◆ TASK REQUIREMENTS ◆
Return, from the listing below, each line where the word "Postdoctoral" appears.

(DATA EXCERPTS Opens)

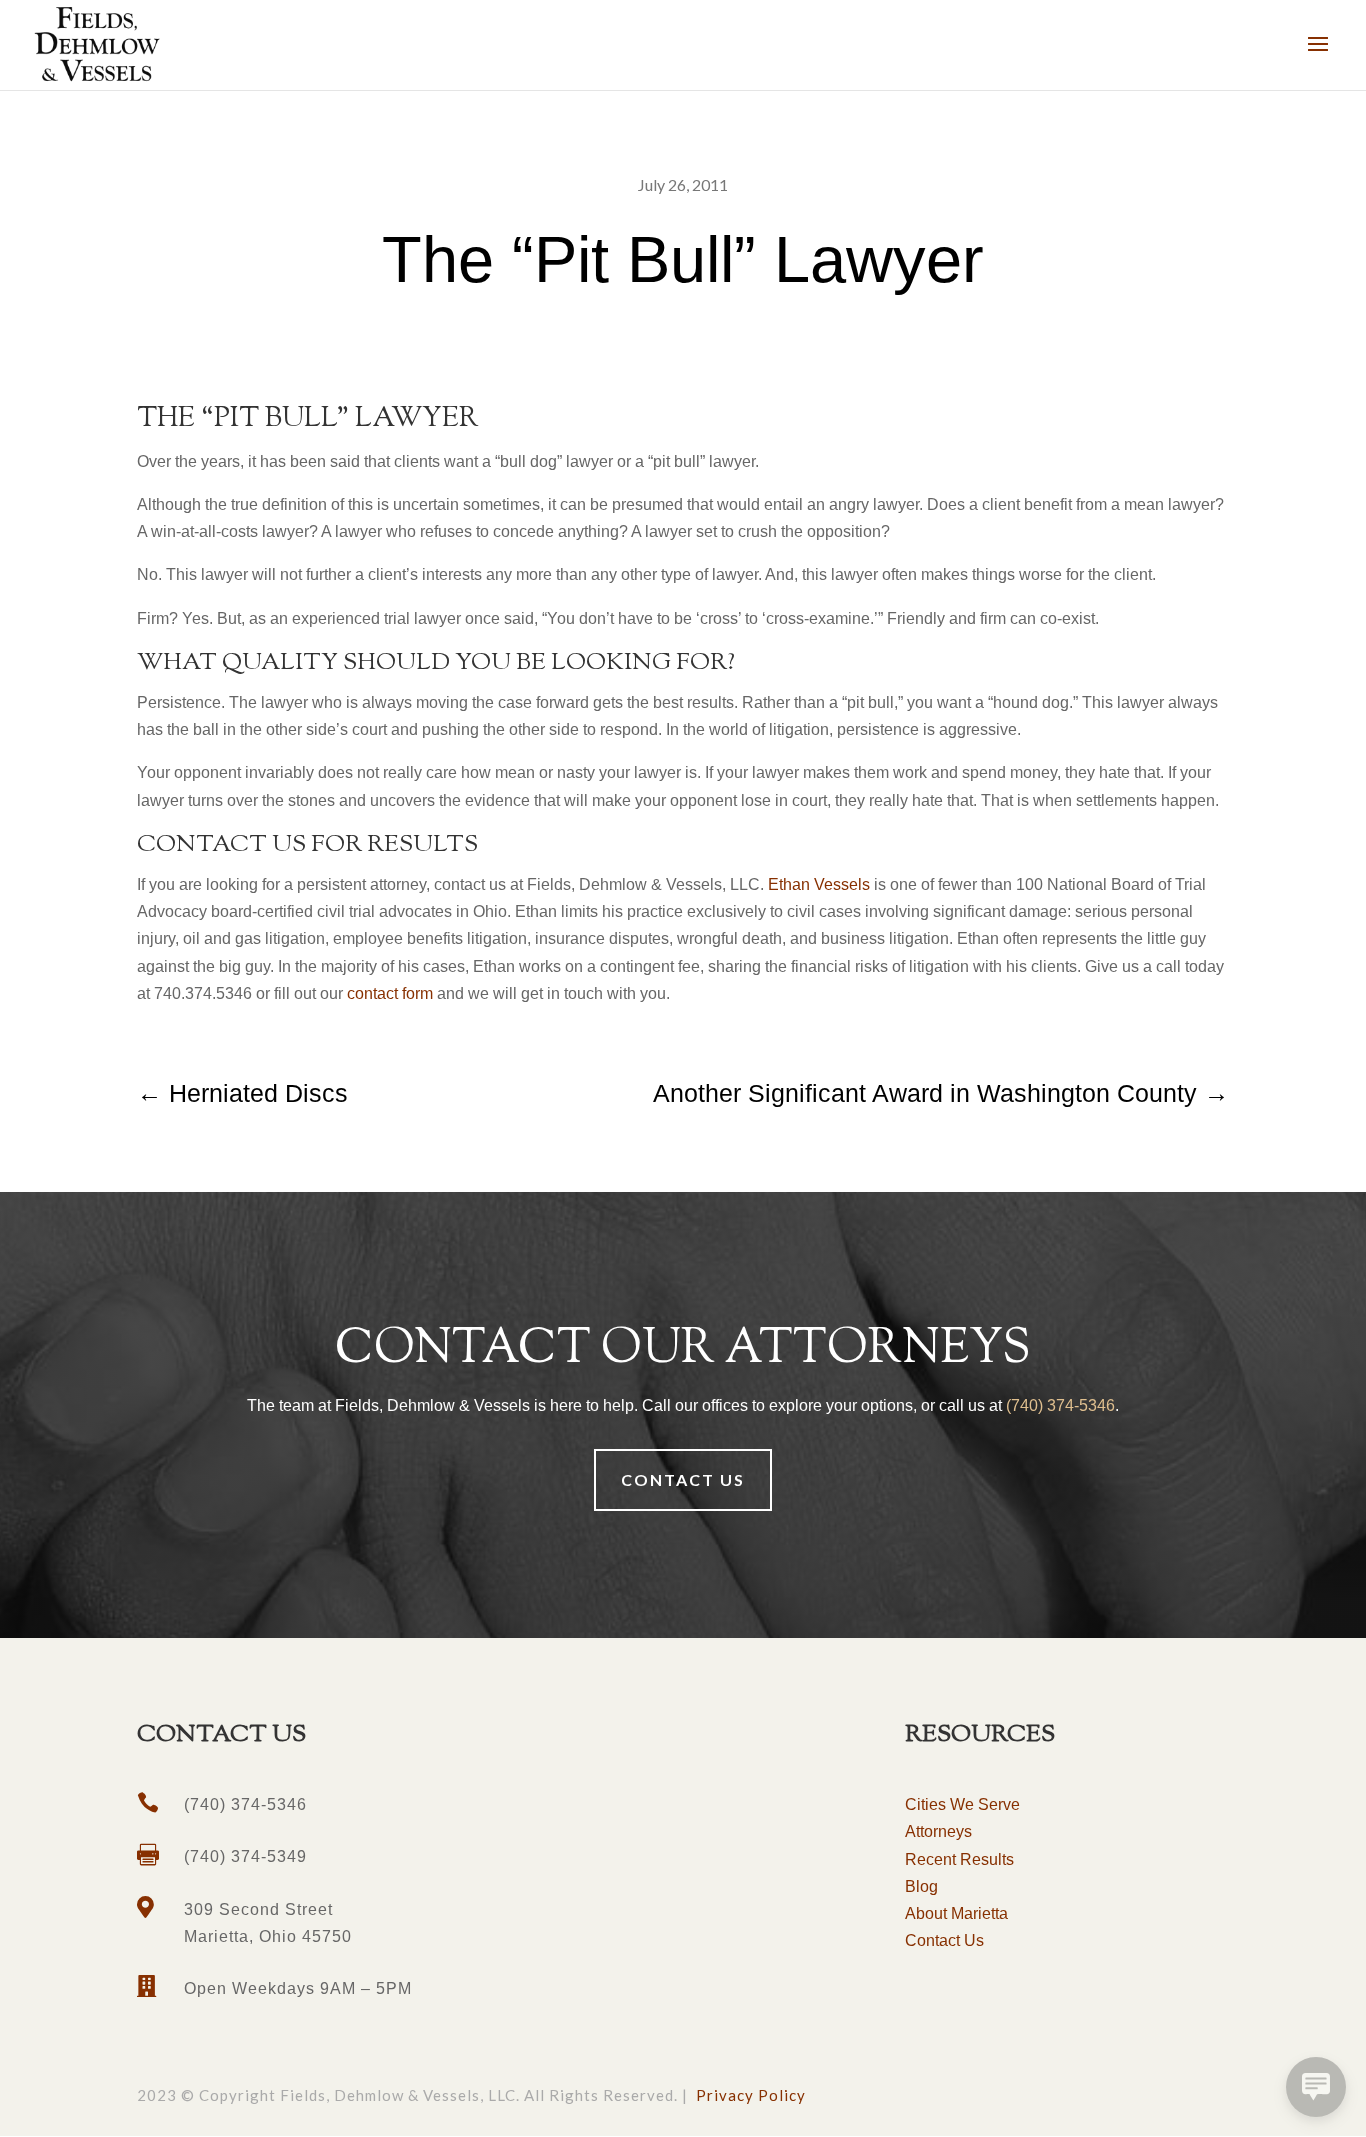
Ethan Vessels (819, 884)
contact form (390, 993)
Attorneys (938, 1831)
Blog (921, 1886)
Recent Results (959, 1859)
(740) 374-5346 (1060, 1405)
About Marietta (956, 1913)
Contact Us (944, 1940)
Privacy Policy (751, 2095)
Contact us (683, 1479)
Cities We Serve (962, 1804)
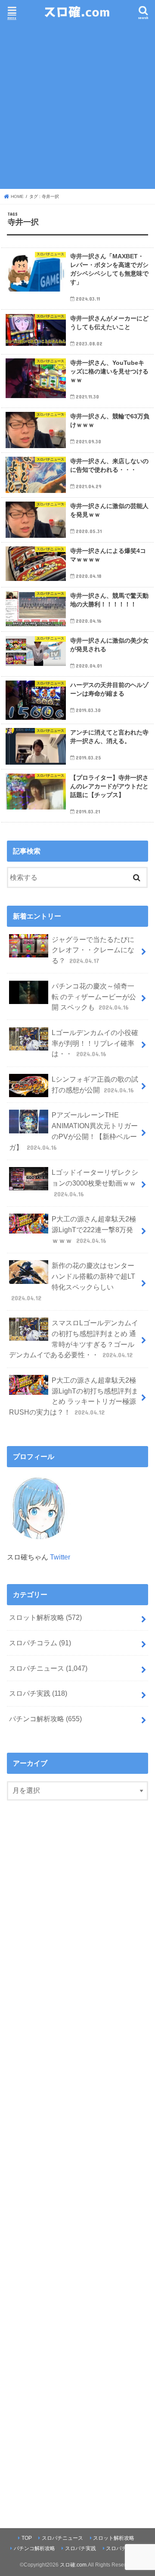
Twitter (60, 1557)
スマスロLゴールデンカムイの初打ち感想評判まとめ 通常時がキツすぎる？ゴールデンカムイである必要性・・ (73, 1339)
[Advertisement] (77, 105)
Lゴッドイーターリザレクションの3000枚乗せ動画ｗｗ (95, 1182)
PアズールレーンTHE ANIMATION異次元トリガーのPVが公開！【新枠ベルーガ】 (73, 1131)
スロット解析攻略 (45, 1617)
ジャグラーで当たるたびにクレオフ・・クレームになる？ (93, 949)
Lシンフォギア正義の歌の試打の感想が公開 (95, 1084)
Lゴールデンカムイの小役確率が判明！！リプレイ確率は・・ (95, 1043)
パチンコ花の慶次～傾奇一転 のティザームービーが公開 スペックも (94, 996)
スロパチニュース (48, 1668)
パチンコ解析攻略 (45, 1719)
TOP (27, 2538)
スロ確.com (73, 2564)
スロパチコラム (40, 1643)
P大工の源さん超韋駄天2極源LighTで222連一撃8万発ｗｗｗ (94, 1229)
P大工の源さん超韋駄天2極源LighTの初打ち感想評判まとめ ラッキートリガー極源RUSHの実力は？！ (73, 1396)
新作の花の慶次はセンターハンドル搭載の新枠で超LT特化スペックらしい (73, 1281)
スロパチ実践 (38, 1693)
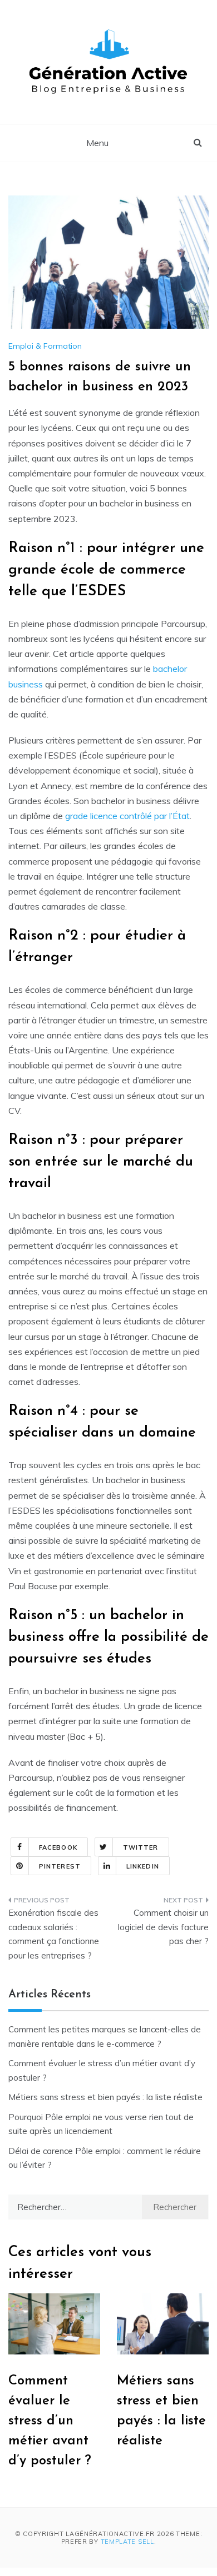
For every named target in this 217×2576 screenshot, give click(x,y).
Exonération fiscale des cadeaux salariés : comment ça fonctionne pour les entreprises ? (53, 1934)
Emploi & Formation (45, 346)
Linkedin (142, 1866)
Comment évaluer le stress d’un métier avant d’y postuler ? (49, 2421)
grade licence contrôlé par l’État (127, 815)
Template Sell (127, 2541)
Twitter (141, 1847)
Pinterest (60, 1866)
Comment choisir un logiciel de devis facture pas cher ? (163, 1926)
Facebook (58, 1847)
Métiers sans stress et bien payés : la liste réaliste (105, 2097)
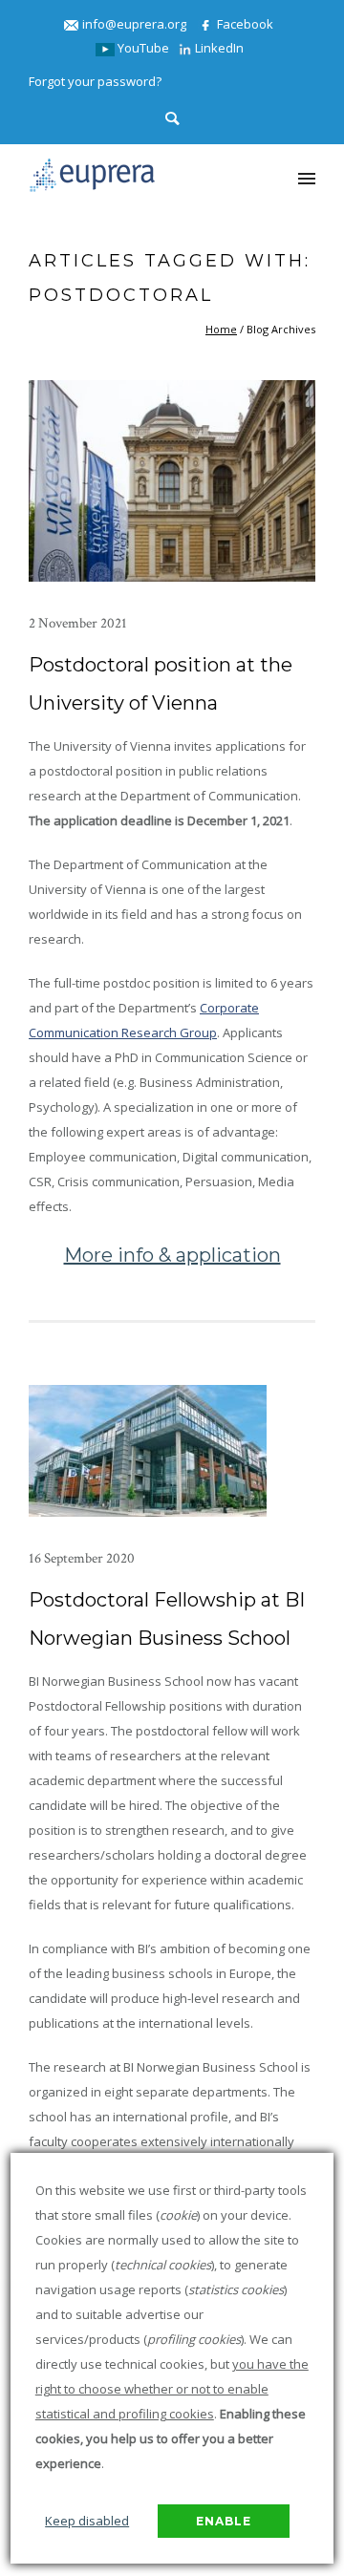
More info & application (172, 1255)
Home (221, 329)
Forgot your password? (95, 81)
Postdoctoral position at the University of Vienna (160, 683)
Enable (223, 2521)
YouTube (142, 47)
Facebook (243, 23)
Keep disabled (87, 2520)
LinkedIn (218, 47)
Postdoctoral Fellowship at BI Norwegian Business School (167, 1619)
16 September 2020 (82, 1558)
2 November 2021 (78, 623)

(DATA EXCERPTS Closes)

◆ ANSWER SECTION ◆
Postdoctoral position at the University of Vienna (160, 683)
Postdoctoral Fellowship at BI Norwegian Business School (167, 1619)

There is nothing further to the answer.